• [Task item A]: Rewrite the part of the news report on teenage pregnancy in Namibia that opens with the words containing "According to UNFPA" and closes with "particularly adolescent girls.", substituting "youth" for "young people".
• [Task item B]: Supply the next part of the news report on teenage pregnancy in Namibia, beginning after its final sentence.

• [Exercise text]:
30% teens pregnant in Kunene, Omaheke, Kavango

08 July 2019 | Local News

Namibia is grappling with a high teenage pregnancy rate which stands at 19% nationally, but is as high as 35% in some regions.

This is according to Vice-president Nangolo Mbumba in his keynote address during the launch of the State of World Report (SWOP) by the United Nations Population Fund (UNFPA) Namibia, last week.

According to UNFPA statistics, the regions that registered a teenage pregnancy of over 30% include the Kunene, Omaheke and Kavango regions.

The launch also marked the 25th anniversary of the ground-breaking International Conference on Population and Development ICPD25 and the 50th anniversary of UNFPA.

Mbumba expressed concern that despite the major achievements witnessed in the field of HIV/Aids, HIV infections are regrettably increasing among young people, particularly adolescent girls.

“Therefore, it is clear that we need to take renewed action to confront this phenomenon head on. We will continue to work with stakeholders to address these issues, including issues of gender-based violence and drug and alcohol abuse, which are quite detrimental to the country's development efforts. In doing so, we will be able to reach those furthest behind first, especially our adolescent and marginalised girls,” he said.

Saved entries
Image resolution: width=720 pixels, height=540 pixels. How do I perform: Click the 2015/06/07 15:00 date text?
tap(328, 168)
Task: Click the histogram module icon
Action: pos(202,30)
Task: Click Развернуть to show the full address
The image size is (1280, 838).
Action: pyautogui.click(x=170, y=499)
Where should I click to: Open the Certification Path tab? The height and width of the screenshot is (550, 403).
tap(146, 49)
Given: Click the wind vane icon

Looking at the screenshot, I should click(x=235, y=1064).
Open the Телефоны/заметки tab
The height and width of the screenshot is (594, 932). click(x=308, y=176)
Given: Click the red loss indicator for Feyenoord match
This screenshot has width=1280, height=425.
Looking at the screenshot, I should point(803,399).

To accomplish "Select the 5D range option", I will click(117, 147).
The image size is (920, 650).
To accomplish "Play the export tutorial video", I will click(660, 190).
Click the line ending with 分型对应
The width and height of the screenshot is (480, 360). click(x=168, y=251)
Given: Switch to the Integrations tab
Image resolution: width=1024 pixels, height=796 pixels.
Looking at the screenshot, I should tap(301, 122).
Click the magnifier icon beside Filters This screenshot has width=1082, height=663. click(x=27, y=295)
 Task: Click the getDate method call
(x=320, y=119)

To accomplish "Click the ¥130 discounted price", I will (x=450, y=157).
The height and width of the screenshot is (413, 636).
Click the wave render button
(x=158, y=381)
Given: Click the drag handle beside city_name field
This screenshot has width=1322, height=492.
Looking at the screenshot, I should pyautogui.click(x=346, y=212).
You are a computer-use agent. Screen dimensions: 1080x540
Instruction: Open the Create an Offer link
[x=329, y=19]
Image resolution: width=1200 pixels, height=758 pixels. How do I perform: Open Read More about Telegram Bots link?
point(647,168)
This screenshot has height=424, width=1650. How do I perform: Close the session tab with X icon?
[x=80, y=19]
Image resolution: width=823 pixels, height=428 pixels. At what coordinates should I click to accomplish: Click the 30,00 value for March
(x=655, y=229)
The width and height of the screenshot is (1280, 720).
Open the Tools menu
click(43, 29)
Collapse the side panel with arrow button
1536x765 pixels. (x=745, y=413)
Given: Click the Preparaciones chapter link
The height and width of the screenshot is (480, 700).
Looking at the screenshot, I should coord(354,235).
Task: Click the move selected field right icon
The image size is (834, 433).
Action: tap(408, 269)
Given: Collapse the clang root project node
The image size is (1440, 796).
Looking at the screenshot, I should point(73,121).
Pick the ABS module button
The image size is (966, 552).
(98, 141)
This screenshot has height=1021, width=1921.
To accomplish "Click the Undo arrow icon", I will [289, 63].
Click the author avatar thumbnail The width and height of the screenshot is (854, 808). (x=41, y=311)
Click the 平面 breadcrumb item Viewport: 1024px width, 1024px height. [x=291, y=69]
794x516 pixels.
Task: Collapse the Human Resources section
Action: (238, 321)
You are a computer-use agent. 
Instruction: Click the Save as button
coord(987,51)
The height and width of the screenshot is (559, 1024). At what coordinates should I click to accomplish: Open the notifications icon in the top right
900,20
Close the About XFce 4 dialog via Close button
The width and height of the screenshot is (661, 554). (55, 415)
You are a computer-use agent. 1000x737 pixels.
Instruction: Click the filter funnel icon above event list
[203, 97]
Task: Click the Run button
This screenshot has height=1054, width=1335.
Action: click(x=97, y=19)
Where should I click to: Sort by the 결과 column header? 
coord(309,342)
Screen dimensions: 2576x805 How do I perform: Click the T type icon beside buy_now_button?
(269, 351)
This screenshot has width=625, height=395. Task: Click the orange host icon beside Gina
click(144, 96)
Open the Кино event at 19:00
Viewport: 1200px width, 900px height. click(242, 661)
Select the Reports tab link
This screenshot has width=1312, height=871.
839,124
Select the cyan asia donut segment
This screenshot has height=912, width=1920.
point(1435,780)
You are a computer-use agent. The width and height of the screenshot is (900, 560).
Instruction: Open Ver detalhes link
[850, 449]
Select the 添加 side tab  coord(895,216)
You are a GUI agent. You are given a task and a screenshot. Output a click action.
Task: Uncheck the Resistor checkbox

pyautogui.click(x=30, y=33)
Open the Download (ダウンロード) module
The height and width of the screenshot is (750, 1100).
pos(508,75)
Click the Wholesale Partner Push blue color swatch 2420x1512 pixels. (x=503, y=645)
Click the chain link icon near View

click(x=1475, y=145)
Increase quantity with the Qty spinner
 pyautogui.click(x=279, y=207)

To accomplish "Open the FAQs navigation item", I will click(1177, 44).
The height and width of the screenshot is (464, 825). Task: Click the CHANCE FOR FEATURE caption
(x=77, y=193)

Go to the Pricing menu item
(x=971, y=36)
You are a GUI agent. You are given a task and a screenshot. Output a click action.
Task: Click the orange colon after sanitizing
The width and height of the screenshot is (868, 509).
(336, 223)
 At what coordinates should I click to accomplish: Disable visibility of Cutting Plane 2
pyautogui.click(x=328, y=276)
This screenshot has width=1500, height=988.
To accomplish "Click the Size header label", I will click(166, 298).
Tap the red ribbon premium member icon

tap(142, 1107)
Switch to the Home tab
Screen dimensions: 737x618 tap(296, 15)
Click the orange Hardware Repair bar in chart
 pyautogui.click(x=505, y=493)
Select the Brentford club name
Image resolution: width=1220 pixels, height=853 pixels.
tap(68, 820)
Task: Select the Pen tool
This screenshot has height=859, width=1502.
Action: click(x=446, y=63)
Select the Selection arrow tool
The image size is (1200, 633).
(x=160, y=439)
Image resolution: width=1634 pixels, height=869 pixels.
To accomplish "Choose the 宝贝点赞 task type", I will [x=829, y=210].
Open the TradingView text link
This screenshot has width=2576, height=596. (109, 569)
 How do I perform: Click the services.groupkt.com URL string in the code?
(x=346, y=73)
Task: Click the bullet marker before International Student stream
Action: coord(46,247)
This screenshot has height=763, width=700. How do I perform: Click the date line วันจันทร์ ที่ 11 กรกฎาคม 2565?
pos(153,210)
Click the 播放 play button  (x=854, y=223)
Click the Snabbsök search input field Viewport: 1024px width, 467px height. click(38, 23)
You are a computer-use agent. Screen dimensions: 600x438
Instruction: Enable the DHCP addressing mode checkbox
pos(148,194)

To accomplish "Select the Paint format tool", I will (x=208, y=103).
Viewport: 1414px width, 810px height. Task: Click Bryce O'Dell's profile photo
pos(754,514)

• [Your response A]:
According to UNFPA statistics, the regions that registered a teenage pregnancy of over 30% include the Kunene, Omaheke and Kavango regions.

The launch also marked the 25th anniversary of the ground-breaking International Conference on Population and Development ICPD25 and the 50th anniversary of UNFPA.

Mbumba expressed concern that despite the major achievements witnessed in the field of HIV/Aids, HIV infections are regrettably increasing among youth, particularly adolescent girls.

• [Your response B]:
According to Mbumba, efforts by development partners such as the UNFPA with reports such as the SWOP serve as the needed platform and motivation to increase the awareness of all stakeholders on the critical issues required towards investing and supporting the future of women and young people, he said.

He added that the country's young people need education, employment and empowerment to make informed decisions and choices about their health, participation and leadership.

Meanwhile, Dennia Gayle UNFPA representative, said while Namibia has made great strides in its quest to nearing HIV epidemic control, more still needs to be done.

“The national teenage pregnancy rate is 19%, however some regions have higher proportion of teenage pregnancies,” she said.

Gayle added that UNFPA remains committed and fired up.

“We will mobilise every dollar, galvanise every ally, forge new alliances and partnerships, insist on every action, identify and search for new and innovative solutions, reach to the very last mile, and secure a new set of ambitious commitments essential to accelerate rights and choices for all,” she said.